その結果、走化性運動時の精子では、鞭毛波形の変化が見られる直前に細胞内カルシウムの一過的な上昇(カルシウムバースト)が開始することが明らかとなりました。また、このときの鞭毛波形変化と細胞内カルシウム濃度について詳しく解析したところ、これまで考えられてきたカルシウム濃度による一律的な調節機構だけでは説明できない、新しい波形制御のメカニズムが存在することがわかりました(図3参照)。さらに私たちは精子走化性の最大の謎である、精子がどのように誘引物質を感知しているのかを明らかにするために、誘引物質濃度勾配中においてカルシウムバーストがどこで起こるかを調べました。すると精子は誘引源に向かって泳いでいるときではなく、常に誘引源から最も離れたときに反応していることが明らかとなりました。以上のことから、精子は誘引物質濃度が減少から上昇に変わる点(濃度変化の極小値)を検出し、カルシウムバーストが生じることで鞭毛波形を瞬時に変化させ、遊泳方向の転換を行っているのではないかと思われます(図1参照)。

クラゲやホヤ等の海産無脊椎動物からマウスやヒトにいたる脊椎動物まで、多くの動物でこの精子走化性現象は報告されています。また、鞭毛や繊毛の運動は、精子の運動だけでなく、発生の際の左右軸の決定や気管における細菌感染の防止など、多くの生理現象に重要な役割を担っています。本研究によって得られた結果および鞭毛のイメージングシステムは、これらの研究を進める上で大きく役立つと思われ、さらに臨床・農学分野においても不妊治療や家畜繁殖技術の開発・改善に寄与するシーズとして注目されています。また私たちの研究結果は、カルシウムと鞭毛波形の関係が、従来考えられていた制御システムとは異なることを示しており、今後の鞭毛繊毛運動研究の推進に大きなインパクトを与えると考えられます。

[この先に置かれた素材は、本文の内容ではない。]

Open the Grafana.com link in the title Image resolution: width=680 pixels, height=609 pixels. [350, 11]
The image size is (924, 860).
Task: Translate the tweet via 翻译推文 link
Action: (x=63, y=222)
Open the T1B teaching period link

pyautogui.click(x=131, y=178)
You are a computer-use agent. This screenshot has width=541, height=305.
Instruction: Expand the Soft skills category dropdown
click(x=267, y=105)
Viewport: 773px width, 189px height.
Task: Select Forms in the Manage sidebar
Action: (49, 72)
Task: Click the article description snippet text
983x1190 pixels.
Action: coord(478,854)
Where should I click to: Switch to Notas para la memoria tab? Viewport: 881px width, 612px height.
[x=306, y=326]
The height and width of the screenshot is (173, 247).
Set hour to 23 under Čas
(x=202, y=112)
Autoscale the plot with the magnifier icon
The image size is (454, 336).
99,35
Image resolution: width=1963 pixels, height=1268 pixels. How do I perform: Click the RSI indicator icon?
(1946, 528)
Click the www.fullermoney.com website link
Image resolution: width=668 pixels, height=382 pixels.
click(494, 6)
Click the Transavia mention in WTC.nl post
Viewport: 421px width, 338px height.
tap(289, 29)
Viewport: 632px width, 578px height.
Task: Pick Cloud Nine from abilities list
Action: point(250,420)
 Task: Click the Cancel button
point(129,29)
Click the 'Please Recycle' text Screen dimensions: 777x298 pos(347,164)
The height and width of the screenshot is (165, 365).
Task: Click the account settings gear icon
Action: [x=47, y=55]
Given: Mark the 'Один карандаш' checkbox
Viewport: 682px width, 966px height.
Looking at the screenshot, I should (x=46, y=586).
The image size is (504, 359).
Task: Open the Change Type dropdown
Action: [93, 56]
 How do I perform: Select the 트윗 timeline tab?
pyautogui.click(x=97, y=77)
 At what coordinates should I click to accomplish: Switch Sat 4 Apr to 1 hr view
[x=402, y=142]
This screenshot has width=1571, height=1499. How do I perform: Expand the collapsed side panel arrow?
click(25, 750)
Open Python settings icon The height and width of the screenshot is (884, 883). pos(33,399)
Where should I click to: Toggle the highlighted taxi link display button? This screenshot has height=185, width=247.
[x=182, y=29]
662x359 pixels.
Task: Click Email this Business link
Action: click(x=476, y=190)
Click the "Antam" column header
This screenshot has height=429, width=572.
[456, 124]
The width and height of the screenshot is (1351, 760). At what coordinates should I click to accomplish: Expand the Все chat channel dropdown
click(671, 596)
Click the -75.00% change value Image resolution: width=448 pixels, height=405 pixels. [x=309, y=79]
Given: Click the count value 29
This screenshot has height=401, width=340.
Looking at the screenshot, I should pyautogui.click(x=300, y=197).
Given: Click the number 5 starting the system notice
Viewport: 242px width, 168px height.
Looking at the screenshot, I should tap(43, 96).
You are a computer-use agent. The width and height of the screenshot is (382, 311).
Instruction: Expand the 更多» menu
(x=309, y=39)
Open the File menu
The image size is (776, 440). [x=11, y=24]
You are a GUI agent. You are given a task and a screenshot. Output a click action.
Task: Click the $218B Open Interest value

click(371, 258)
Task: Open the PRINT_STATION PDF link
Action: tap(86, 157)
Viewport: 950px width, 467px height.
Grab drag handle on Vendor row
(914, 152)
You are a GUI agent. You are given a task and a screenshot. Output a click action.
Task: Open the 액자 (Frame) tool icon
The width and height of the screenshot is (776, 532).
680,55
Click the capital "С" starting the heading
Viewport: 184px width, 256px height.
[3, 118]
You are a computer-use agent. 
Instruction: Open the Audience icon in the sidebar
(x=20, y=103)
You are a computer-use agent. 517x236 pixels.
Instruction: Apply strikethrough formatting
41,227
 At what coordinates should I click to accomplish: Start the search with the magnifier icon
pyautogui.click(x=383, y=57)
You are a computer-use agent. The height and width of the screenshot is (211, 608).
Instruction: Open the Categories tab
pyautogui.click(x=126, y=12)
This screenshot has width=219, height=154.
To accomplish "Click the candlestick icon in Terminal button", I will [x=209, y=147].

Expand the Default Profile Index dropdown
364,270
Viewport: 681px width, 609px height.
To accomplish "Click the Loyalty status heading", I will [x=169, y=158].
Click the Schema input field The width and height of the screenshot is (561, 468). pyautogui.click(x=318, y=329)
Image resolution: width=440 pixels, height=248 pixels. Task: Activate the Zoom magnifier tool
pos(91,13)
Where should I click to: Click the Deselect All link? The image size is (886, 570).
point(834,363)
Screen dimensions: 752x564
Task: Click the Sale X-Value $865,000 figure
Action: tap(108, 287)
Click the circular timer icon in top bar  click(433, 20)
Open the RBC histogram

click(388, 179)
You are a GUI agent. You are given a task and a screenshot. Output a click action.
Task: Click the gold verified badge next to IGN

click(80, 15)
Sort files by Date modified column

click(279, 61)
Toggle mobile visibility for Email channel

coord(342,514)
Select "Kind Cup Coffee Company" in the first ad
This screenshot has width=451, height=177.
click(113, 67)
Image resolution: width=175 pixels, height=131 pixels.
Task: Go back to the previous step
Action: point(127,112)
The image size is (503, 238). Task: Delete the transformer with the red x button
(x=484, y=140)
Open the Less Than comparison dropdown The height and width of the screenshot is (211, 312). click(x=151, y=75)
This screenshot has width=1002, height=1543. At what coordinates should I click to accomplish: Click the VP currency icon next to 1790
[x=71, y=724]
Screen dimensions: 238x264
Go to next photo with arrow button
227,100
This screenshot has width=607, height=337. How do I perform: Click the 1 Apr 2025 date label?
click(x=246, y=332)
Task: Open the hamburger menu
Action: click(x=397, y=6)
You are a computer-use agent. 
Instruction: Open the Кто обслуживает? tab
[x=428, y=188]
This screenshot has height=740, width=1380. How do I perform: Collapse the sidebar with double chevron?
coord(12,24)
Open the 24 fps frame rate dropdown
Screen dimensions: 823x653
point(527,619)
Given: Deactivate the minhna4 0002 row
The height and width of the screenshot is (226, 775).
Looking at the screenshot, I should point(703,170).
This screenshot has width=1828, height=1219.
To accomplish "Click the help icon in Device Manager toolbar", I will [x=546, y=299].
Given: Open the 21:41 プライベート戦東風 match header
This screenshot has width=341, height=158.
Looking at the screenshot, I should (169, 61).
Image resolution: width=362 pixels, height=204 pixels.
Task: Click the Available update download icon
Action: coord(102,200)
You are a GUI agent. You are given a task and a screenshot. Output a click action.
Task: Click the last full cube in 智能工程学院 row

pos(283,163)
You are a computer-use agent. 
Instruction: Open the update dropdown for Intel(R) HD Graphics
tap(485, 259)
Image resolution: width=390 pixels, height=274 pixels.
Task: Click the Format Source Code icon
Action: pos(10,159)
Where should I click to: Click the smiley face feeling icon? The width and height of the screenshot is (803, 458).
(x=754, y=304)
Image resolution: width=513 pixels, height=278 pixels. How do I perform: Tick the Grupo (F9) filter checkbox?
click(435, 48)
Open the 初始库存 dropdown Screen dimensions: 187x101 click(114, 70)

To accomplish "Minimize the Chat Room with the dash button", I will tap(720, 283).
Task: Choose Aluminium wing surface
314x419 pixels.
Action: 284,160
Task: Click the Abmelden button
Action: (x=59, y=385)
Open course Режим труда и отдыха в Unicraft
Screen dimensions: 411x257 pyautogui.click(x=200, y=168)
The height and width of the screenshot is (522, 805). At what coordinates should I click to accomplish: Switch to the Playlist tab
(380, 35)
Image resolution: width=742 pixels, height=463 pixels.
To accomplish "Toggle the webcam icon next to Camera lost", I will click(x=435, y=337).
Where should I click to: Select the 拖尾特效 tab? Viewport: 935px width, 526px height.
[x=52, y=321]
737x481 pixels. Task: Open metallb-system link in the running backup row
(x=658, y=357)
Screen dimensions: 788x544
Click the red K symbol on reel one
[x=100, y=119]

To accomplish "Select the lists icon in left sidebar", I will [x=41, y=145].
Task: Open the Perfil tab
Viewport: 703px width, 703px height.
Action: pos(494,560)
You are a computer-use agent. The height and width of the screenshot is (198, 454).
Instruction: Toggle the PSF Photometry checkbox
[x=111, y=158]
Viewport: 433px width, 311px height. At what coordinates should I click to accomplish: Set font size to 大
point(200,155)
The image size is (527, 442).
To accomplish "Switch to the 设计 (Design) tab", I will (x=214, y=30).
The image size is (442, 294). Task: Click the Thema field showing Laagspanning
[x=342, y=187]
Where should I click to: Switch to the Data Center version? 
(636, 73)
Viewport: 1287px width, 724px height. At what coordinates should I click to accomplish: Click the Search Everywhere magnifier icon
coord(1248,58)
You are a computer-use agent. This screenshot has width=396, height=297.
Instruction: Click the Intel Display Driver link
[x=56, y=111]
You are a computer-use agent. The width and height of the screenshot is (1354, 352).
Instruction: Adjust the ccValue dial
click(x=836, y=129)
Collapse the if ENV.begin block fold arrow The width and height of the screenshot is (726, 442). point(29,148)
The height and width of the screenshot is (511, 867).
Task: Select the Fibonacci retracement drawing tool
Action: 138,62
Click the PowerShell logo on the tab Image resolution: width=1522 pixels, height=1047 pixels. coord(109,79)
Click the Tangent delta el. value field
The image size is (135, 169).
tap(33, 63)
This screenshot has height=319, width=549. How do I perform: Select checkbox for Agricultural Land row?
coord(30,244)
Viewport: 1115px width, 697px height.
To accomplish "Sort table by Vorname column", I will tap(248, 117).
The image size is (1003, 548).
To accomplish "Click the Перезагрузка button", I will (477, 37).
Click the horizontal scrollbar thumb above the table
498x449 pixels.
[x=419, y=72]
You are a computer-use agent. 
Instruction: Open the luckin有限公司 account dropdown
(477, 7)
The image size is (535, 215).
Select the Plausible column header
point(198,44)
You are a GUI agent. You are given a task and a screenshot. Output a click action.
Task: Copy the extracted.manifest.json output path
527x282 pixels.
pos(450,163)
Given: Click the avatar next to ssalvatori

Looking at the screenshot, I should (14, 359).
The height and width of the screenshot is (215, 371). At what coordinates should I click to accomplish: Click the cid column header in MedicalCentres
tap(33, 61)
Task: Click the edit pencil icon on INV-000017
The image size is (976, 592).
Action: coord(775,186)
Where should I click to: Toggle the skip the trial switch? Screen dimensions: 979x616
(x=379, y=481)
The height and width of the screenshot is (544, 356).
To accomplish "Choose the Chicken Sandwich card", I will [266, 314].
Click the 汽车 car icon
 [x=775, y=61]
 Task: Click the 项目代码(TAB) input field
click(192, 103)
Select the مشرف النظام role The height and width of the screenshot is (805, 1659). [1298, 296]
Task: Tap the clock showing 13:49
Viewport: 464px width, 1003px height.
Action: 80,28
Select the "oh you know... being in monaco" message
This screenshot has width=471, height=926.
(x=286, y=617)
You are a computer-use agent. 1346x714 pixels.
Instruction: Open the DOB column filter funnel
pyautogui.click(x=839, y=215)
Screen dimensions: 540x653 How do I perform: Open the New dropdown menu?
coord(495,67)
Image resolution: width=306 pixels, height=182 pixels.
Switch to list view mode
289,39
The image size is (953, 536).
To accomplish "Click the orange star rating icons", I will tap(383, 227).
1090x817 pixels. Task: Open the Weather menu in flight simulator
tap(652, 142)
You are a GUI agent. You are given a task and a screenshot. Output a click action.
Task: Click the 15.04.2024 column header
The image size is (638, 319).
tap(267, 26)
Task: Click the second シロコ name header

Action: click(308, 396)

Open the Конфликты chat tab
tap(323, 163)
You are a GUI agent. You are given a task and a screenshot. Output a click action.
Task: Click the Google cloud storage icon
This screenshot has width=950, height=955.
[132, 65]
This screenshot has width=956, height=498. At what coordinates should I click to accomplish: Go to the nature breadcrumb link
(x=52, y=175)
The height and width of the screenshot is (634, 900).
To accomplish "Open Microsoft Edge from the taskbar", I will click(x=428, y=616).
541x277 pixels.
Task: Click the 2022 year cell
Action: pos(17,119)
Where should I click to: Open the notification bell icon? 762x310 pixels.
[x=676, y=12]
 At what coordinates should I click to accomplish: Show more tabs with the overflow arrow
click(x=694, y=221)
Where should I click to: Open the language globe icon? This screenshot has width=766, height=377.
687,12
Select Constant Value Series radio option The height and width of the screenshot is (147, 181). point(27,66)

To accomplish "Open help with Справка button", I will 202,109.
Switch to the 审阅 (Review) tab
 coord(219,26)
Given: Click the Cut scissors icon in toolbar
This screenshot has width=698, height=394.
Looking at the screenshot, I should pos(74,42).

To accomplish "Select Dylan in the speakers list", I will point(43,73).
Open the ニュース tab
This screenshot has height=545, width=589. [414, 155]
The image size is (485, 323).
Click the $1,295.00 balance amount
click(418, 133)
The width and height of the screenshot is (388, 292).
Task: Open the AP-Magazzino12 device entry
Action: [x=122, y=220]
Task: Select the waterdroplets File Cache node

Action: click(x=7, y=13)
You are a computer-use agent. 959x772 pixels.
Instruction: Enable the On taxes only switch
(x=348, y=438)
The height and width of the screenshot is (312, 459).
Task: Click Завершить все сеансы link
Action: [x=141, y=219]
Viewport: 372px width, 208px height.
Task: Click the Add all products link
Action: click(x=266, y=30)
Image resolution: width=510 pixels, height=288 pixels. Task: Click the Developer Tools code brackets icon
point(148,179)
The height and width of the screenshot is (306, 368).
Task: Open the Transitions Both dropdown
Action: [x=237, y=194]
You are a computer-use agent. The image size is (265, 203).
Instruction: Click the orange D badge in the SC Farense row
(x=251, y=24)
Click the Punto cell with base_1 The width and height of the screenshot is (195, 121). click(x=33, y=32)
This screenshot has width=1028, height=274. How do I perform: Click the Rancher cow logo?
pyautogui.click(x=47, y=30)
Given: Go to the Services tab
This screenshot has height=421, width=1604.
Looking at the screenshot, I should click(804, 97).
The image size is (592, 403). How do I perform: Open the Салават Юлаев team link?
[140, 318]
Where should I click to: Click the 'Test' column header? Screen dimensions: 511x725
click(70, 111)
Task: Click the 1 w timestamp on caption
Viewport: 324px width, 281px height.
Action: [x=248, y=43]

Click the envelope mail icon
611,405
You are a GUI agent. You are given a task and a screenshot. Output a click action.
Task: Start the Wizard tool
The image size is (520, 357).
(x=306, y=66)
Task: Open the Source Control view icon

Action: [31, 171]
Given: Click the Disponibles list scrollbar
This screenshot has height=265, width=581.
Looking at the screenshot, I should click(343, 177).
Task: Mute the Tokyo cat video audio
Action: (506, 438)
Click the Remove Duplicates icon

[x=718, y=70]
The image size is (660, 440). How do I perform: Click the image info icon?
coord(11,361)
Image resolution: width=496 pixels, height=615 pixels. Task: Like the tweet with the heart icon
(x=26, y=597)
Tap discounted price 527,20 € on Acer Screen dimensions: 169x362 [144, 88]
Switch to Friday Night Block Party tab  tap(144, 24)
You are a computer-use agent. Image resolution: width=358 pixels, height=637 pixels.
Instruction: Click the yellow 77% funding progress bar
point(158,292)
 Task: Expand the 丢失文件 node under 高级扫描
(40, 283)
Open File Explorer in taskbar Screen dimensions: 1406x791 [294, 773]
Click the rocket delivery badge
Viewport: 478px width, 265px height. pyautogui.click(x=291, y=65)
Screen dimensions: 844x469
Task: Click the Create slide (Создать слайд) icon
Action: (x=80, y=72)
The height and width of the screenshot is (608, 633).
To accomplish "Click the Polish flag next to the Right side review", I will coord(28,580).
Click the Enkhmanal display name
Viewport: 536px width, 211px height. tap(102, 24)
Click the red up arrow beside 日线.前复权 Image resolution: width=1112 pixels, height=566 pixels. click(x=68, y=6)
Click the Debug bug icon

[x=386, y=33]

本研究により、精子走化性におけるカルシウムの役割の一端が明らかとなりました。また、精子が誘引物質の極小値という負の濃度変化を感知しているという興味深い結果を得ています。今後は誘引物質の感知機構やカルシウムによる鞭毛波形の制御機構を明らかにすることで、長年の謎であった精子運動の制御システムが解明されることが期待されます。

用語解説

(正の)走化性
細胞または生物が化学物質(誘引物質)の濃度勾配に対して濃度の高い方へと移動する性質 
精子鞭毛運動
精子は遺伝情報である核からなる頭部、エネルギー源であるミトコンドリアを含む中片、鞭毛からなる尾部からなる。鞭毛運動は鞭毛の頭部側で作り出される屈曲が先端に伝播することで周期的に生じる鞭打ち運動である。鞭毛内部に構成される9対の微小管上をモータータンパク質が滑ることによって屈曲が作り出され、二次元または三次元的な屈曲の対称性が変化することによって精子の遊泳行動が決定される。しかし、周期的な鞭打ち運動がどのような仕組みで制御されているのかはまだよくわかっていない。バクテリアの鞭毛とは内部構造も運動も全く異なる。 

発表雑誌

米国科学アカデミー紀要 (Proceedings of the National Academy of Sciences of the United States of America:PNAS)

Kogiku Shiba, Shoji A. Baba, Takafumi Inoue, and Manabu Yoshida
Ca2+ bursts occur around a local minimal concentration of attractant and trigger sperm chemotactic response.

11月17〜21日の週にオンライン掲載予定。